Work to complete » Below are lines of data; restate word for word those running from the line containing "This screenshot has width=1314, height=874." to the line containing "Click the orange badge at left edge", inclusive, and no others.

Stored data »

--------------------------------

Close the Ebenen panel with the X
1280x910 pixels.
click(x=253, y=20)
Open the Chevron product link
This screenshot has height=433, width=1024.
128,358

--------------------------------

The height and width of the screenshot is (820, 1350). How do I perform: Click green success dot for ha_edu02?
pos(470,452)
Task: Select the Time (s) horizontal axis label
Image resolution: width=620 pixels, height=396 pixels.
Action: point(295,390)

--------------------------------

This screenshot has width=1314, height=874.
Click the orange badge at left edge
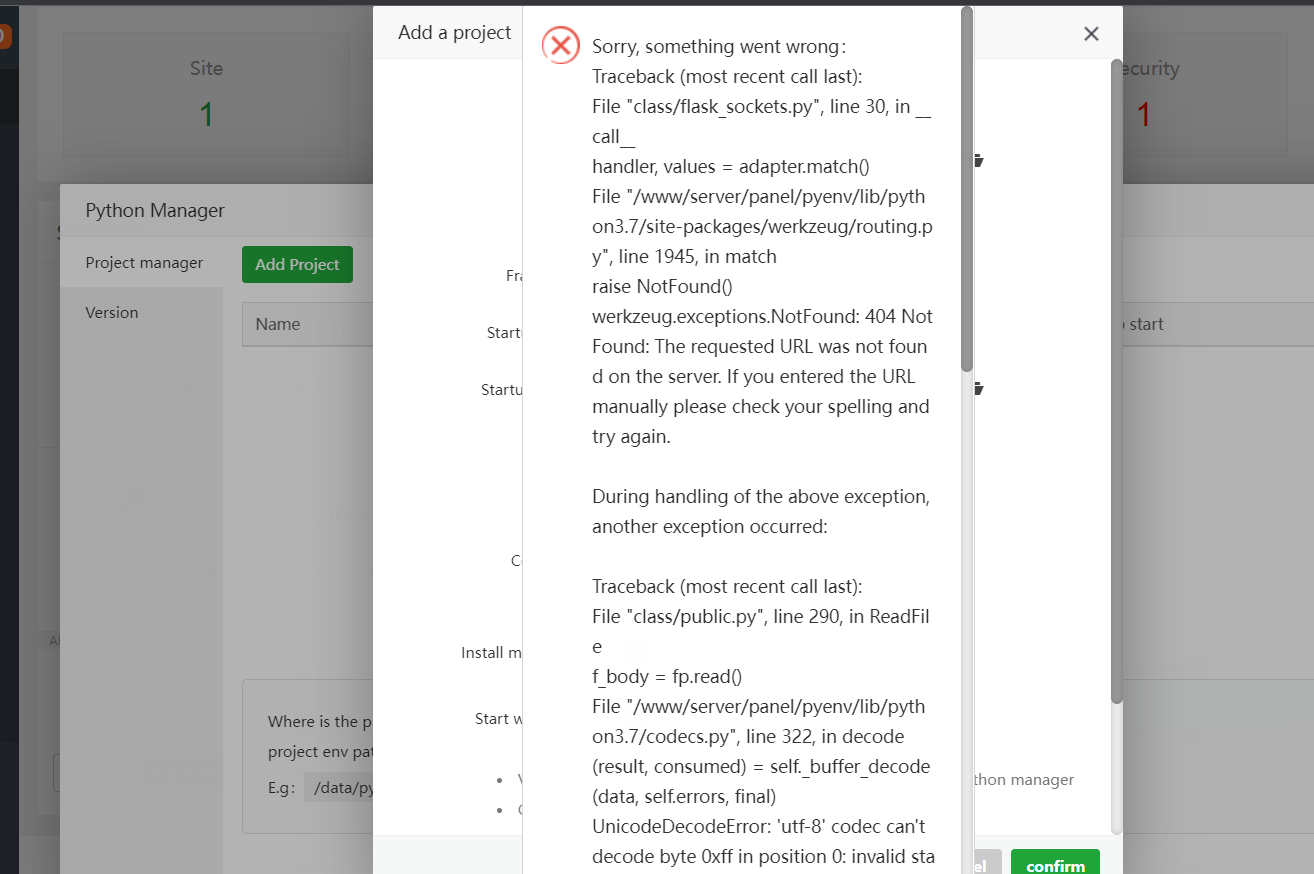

--------------------------------

Your response »
This screenshot has width=1314, height=874.
Click the orange badge at left edge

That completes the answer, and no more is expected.